BOROUGH OF RIDGEFIELD AND THE VILLAGE OF RIDGEFIELD PART, BOTH MUNICIPAL CORPORATIONS OF THE STATE OF NEW JERSEY
v.
NEW YORK SUSQUEHANNA & WESTERN RAILROAD (A/K/A DELAWARE OTSEGO SYSTEM) AND UNNAMED TRUCKING COMPANIES BOROUGH OF RIDGEFIELD AND THE VILLAGE OF RIDGEFIELD PARK, APPELLANTS



On Appeal from the United States District Court for the District of New Jersey - Newark Civil Action No. 85-4190.

Author: Stapleton

BEFORE: SLOVITER and STAPLETON, Circuit Judges and GREEN, District Judge*fn*

Opinion OF THE COURT

STAPLETON, Circuit Judge.

The Borough of Ridgefield and the Village of Ridgefield Park ("the Municipalities") appeal from the dismissal of their complaint against New York Susquehanna & Western Railroad ("NYS&W"). The complaint alleged that NYS&W's butane "transloading" operation violated regulations promulgated under the Hazardous Materials Transportation Act ("the HMTA"), 49 U.S.C. §§ 1801-1813 (1976 & Supp. 1986), as well as state statutory and common law. We agree with the district court that no implied private right of action exists under the HMTA. We therefore affirm the dismissal of the Municipalities' complaint.

I.

As part of its rail transport business, NYS&W operates a railyard that is in the Borough of Ridgefield and adjacent to the Village of Ridgefield Park. Railroad tank cars of butane arrive at the railyard and sit on a siding until the butane is transferred directly from the tank cars into tank trucks. This transfer process is referred to as "transloading." Once loaded, the tank trucks exit the yard across a narrow converted railroad bridge, which also carries rail and automobile traffic, onto a street in the Village of Ridgefield Park.

The HMTA gives the Secretary of Transportation the authority to promulgate regulations to promote the safe transportation of hazardous materials in commerce, 49 U.S.C. §§ 1803-1804. The Secretary has published a hazardous material table that designates butane, a liquid petroleum gas, as a hazardous material. 49 C.F.R. § 172.101 (1985).

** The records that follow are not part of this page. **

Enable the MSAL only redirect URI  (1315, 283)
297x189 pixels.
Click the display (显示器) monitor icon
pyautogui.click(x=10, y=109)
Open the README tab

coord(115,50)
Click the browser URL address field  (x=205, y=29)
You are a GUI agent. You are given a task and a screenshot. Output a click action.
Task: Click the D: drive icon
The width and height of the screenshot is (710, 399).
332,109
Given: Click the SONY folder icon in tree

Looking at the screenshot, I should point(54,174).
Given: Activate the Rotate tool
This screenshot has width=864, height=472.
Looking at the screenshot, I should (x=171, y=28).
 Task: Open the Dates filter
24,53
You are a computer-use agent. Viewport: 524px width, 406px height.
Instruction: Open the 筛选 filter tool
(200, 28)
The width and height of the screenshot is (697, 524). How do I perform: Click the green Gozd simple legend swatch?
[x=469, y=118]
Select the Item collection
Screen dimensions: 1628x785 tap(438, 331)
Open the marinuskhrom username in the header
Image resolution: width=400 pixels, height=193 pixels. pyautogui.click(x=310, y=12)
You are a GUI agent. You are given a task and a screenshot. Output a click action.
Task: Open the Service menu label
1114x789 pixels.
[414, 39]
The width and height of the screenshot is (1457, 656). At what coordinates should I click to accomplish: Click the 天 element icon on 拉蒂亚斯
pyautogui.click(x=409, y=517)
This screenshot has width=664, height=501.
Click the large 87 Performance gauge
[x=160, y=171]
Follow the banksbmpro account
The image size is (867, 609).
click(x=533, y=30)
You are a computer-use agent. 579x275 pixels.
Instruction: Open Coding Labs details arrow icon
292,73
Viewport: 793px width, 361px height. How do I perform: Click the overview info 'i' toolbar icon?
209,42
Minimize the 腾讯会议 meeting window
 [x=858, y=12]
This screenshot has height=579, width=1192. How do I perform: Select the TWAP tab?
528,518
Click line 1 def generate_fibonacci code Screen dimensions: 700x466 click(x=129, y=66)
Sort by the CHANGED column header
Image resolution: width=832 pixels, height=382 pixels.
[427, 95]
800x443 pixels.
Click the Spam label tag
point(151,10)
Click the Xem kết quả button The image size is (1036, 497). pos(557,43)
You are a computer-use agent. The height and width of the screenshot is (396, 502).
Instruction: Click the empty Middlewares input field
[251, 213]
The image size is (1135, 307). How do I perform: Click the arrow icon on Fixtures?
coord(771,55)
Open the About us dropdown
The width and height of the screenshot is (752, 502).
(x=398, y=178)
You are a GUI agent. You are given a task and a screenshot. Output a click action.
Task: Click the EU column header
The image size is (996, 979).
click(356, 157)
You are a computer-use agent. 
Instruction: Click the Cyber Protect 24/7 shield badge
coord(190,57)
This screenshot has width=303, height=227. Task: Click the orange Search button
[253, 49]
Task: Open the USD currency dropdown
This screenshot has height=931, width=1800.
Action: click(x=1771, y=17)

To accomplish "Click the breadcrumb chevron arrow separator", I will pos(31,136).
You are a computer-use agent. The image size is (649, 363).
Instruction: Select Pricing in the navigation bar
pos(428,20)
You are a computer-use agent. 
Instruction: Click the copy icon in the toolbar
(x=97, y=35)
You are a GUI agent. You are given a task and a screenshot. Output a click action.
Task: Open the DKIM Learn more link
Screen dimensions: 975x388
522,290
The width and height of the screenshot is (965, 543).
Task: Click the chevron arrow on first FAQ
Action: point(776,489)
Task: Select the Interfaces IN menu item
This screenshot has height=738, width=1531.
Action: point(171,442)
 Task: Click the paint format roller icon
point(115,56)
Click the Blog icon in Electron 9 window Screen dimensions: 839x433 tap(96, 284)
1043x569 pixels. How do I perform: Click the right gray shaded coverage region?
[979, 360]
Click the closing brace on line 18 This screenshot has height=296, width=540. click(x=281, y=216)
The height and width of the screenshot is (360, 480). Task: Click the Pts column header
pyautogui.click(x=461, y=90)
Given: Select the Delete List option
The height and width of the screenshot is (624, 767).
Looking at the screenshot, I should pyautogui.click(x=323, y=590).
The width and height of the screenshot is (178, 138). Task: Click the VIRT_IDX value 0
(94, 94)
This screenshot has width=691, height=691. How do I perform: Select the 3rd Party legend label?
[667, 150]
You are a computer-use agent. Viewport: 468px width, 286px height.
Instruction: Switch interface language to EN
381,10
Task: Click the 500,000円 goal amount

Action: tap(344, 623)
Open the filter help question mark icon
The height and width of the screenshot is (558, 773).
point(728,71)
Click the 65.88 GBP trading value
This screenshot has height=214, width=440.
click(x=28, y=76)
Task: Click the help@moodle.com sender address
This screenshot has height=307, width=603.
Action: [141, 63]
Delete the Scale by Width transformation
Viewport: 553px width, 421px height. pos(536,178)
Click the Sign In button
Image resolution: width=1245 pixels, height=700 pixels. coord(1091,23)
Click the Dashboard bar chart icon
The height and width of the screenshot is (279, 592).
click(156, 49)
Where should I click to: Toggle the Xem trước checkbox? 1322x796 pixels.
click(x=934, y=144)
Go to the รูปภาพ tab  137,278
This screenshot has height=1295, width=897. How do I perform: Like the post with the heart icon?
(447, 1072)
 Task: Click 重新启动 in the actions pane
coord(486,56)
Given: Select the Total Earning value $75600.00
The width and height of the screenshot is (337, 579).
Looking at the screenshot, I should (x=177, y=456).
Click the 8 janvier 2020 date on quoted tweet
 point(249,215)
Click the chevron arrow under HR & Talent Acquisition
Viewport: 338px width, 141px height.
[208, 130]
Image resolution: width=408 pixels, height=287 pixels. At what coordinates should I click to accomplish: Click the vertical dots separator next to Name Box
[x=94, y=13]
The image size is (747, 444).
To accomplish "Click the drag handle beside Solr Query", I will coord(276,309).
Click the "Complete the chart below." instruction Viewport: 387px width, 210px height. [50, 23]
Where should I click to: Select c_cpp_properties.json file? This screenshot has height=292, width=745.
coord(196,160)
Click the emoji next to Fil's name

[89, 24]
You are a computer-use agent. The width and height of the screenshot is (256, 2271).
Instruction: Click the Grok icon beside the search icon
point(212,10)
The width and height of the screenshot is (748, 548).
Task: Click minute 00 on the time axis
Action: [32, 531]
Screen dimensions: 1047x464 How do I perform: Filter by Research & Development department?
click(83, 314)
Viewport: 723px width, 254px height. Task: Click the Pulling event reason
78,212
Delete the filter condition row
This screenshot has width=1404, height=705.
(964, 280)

The Municipalities filed a complaint in district court on August 26, 1985, asserting inter alia that storing butane on the rail siding until it is transferred into tank trucks violates 49 C.F.R. § 174.204(a)(2)(ii), a regulation promulgated under the HMTA that mandates the use of permanent storage tanks for liquid gases such as butane. The HMTA contains no provision authorizing private suits to enforce the act or regulations issued under it. The district court concluded that, according to the test established by Cort v. Ash, 422 U.S. 66, 78, 45 L. Ed. 2d 26, 95 S. Ct. 2080 (1975), and clarified by later Supreme Court cases, no implied private right of action exists with respect to the HMTA. Thus the Municipalities' allegations under the act did not state a claim upon which relief could be granted. After determining that the complaint presented no basis for relief under the federal statute, the district court dismissed the Municipalities' pendent state-law claims for want of subject matter jurisdiction, citing United Mine Workers v. Gibbs, 383 U.S. 715, 16 L. Ed. 2d 218, 86 S. Ct. 1130 (1966). the Municipalities filed a timely notice of appeal.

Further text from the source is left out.